■ TASK: Each line holding the string "will" is to be copied from the data.

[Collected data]
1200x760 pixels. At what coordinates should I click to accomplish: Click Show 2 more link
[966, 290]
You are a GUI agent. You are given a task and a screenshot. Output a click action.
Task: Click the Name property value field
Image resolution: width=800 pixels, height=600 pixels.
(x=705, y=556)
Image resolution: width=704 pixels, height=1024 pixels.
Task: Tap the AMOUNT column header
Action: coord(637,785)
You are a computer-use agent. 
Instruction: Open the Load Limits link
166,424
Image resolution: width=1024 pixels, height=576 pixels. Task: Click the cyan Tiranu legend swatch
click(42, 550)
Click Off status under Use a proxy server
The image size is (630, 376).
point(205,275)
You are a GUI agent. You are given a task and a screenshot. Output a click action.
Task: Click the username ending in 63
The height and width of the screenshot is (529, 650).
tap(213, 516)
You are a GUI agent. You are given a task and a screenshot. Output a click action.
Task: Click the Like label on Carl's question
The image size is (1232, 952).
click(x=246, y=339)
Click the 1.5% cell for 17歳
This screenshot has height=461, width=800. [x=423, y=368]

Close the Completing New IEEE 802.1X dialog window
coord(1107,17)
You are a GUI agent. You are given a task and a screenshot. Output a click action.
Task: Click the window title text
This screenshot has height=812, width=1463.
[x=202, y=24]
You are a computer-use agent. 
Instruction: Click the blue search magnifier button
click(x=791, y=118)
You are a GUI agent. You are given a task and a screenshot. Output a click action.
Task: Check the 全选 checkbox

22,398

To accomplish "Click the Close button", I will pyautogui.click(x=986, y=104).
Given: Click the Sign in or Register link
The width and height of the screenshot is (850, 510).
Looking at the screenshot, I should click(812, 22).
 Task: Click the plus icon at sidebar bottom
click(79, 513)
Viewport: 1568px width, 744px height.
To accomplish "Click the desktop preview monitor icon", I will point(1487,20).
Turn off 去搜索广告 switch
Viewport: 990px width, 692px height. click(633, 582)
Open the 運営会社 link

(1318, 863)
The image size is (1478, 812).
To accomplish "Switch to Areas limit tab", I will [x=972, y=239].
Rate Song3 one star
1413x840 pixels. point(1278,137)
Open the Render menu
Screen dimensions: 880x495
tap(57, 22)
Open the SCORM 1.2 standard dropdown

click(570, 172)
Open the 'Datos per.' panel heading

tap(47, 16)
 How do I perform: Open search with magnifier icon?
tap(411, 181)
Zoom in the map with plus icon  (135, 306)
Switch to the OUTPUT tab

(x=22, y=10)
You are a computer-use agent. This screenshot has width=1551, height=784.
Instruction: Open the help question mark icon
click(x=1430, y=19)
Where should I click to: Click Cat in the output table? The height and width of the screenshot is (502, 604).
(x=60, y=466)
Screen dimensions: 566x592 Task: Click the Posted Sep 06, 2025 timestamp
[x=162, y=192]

■ SOLUTION TO THE EXERCISE:
To accomplish "Click the Close button", I will pyautogui.click(x=986, y=104).
To accomplish "Click the desktop preview monitor icon", I will point(1487,20).
To accomplish "Switch to Areas limit tab", I will [x=972, y=239].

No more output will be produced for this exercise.